Source material ▸
************
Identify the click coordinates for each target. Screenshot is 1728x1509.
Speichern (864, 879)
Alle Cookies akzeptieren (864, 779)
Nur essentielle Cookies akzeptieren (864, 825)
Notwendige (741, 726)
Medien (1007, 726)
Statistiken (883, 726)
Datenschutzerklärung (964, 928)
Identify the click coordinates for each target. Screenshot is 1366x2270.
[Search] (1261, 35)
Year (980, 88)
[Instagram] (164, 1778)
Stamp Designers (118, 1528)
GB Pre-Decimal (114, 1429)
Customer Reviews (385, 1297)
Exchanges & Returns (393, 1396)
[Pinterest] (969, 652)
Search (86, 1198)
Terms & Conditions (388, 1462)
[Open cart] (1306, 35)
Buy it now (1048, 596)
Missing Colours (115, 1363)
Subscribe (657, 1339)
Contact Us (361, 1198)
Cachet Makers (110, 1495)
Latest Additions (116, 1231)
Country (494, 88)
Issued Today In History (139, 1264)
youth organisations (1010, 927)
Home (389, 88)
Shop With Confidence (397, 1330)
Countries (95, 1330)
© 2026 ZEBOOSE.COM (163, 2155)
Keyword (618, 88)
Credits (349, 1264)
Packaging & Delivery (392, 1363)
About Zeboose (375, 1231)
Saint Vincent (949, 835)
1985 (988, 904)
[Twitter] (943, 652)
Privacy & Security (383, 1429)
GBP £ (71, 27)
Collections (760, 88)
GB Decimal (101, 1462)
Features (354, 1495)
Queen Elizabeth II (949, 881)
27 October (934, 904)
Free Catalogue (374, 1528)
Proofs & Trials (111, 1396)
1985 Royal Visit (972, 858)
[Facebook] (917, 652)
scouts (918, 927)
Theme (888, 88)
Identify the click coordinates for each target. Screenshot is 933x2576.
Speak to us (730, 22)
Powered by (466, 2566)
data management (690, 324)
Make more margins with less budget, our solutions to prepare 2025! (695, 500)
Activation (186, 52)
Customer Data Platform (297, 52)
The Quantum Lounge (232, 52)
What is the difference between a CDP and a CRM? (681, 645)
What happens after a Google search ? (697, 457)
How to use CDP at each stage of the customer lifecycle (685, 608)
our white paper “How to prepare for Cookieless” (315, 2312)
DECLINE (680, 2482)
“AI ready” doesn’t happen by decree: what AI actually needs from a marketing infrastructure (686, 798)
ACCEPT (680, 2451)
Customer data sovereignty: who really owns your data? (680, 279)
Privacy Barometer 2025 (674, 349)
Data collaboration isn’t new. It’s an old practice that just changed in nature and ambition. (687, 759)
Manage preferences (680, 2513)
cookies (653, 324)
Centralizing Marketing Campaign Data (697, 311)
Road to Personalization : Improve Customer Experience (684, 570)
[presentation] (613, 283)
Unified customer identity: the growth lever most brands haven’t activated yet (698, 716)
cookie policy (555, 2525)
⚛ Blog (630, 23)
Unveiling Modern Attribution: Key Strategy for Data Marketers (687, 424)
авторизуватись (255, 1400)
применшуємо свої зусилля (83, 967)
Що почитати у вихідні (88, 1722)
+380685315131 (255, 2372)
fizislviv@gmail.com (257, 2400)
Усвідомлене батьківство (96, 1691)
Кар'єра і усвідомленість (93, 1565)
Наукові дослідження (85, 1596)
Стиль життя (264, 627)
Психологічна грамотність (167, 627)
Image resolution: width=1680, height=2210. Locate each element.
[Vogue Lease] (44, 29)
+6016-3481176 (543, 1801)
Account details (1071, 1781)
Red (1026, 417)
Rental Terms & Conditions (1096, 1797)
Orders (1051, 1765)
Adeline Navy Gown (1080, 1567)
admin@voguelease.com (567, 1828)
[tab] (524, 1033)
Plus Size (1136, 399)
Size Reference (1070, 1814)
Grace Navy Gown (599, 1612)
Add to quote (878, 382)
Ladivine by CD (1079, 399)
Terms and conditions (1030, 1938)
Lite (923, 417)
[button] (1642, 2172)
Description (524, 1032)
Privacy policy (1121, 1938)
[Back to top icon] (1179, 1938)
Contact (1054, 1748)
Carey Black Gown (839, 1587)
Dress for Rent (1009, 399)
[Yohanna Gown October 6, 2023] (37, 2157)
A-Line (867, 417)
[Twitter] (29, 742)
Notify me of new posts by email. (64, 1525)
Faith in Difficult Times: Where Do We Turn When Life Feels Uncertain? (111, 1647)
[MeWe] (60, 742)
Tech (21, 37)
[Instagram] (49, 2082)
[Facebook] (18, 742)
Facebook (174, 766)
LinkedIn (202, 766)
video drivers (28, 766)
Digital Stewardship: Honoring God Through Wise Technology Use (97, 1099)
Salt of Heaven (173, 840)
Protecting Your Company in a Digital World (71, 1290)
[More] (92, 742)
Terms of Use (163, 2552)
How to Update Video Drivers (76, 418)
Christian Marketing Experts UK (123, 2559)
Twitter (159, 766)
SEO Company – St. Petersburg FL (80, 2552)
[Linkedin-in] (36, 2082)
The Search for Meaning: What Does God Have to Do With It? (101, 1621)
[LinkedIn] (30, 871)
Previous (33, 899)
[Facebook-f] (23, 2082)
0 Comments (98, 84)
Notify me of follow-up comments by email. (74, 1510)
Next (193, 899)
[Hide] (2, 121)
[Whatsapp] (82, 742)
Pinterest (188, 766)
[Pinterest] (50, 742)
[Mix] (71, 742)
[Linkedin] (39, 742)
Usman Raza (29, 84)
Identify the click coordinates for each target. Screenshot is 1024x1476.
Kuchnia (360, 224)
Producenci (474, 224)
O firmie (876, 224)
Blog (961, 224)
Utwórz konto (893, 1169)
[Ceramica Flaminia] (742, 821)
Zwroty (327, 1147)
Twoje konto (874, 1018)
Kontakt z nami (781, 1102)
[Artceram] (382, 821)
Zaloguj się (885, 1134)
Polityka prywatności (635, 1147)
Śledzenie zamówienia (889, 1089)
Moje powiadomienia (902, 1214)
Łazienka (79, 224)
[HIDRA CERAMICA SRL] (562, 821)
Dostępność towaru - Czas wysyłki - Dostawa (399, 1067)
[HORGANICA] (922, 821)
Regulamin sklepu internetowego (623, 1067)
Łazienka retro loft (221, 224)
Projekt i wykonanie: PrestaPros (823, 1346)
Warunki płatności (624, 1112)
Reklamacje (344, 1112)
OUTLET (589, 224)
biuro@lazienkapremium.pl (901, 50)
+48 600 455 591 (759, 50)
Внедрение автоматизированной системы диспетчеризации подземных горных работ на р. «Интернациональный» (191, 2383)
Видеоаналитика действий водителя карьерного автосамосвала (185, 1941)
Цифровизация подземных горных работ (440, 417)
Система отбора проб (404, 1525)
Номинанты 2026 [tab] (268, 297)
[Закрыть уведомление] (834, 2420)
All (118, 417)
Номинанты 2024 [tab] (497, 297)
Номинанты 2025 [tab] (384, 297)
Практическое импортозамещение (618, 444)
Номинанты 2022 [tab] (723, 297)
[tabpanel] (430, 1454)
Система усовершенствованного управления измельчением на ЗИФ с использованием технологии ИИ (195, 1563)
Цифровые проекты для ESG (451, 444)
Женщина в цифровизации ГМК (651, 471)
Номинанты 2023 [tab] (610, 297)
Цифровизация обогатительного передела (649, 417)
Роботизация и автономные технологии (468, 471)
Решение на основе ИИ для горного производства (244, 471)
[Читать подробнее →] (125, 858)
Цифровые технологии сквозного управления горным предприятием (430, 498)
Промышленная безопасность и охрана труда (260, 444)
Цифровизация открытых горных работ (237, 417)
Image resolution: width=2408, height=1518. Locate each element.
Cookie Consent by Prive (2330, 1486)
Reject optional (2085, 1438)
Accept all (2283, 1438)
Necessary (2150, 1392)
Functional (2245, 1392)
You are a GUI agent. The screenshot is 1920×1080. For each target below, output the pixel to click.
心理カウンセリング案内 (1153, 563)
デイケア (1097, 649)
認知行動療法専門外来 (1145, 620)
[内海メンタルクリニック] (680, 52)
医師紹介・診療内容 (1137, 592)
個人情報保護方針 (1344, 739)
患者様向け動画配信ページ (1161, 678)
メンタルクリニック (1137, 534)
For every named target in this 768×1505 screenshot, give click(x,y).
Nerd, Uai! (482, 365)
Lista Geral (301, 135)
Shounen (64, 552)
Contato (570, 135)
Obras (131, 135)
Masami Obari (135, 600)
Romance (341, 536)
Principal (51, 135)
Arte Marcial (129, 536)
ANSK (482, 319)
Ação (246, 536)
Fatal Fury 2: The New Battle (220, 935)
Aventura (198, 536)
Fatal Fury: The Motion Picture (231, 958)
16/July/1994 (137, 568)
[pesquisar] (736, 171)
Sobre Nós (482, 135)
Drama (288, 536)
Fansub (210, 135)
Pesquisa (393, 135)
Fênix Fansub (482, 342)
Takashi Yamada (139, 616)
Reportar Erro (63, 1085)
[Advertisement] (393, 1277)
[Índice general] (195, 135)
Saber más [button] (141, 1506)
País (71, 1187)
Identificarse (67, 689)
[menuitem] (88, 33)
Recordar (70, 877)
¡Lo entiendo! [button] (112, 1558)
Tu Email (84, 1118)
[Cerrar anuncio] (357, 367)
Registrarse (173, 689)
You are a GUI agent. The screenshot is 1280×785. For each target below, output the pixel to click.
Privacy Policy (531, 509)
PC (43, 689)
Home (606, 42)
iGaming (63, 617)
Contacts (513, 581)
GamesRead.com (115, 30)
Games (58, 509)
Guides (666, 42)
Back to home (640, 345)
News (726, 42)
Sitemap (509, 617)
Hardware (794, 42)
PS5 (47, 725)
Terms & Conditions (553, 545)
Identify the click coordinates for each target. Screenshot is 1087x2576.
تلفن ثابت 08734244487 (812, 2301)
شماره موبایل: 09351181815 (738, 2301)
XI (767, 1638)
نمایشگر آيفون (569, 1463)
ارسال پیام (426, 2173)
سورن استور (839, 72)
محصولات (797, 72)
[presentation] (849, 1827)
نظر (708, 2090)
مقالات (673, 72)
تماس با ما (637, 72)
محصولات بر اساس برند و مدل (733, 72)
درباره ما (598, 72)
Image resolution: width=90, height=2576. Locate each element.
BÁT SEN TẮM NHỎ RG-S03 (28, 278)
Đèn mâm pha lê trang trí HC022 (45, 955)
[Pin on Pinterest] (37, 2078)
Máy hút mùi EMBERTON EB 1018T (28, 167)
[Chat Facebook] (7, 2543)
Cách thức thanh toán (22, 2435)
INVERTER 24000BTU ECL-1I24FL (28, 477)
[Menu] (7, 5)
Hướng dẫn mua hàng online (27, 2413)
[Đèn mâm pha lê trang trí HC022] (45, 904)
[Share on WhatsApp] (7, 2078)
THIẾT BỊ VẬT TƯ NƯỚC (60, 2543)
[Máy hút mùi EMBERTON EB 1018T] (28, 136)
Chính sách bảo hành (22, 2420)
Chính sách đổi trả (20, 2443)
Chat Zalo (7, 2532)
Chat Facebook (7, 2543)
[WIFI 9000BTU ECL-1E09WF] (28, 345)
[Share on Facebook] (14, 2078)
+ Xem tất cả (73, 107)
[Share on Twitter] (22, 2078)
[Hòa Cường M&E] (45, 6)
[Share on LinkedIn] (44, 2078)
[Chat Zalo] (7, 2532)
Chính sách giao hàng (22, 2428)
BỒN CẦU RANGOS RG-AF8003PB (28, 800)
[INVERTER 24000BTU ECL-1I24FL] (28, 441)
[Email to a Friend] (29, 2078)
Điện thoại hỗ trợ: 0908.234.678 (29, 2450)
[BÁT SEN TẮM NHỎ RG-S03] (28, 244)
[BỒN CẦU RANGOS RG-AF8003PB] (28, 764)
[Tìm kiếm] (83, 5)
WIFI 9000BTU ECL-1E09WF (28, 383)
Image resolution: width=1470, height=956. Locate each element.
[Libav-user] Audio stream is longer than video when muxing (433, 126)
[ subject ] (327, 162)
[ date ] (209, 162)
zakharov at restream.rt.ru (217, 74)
************
Work item ▸ Only the lines from the one with "Cách thức thanh toán (22, 2435)" through the end of the records above are to be copied, exactly as written.

Reply to the task ▸
Cách thức thanh toán (22, 2435)
INVERTER 24000BTU ECL-1I24FL (28, 477)
[Menu] (7, 5)
Hướng dẫn mua hàng online (27, 2413)
[Đèn mâm pha lê trang trí HC022] (45, 904)
[Share on WhatsApp] (7, 2078)
THIẾT BỊ VẬT TƯ NƯỚC (60, 2543)
[Máy hút mùi EMBERTON EB 1018T] (28, 136)
Chính sách bảo hành (22, 2420)
Chính sách đổi trả (20, 2443)
Chat Zalo (7, 2532)
Chat Facebook (7, 2543)
[WIFI 9000BTU ECL-1E09WF] (28, 345)
[Share on Facebook] (14, 2078)
+ Xem tất cả (73, 107)
[Share on Twitter] (22, 2078)
[Hòa Cường M&E] (45, 6)
[Share on LinkedIn] (44, 2078)
[Chat Zalo] (7, 2532)
Chính sách giao hàng (22, 2428)
BỒN CẦU RANGOS RG-AF8003PB (28, 800)
[INVERTER 24000BTU ECL-1I24FL] (28, 441)
[Email to a Friend] (29, 2078)
Điện thoại hỗ trợ: 0908.234.678 (29, 2450)
[BÁT SEN TẮM NHỎ RG-S03] (28, 244)
[BỒN CẦU RANGOS RG-AF8003PB] (28, 764)
[Tìm kiếm] (83, 5)
WIFI 9000BTU ECL-1E09WF (28, 383)
Image resolution: width=1470, height=956. Locate each element.
[Libav-user] Audio stream is longer than video when muxing (433, 126)
[ subject ] (327, 162)
[ date ] (209, 162)
zakharov at restream.rt.ru (217, 74)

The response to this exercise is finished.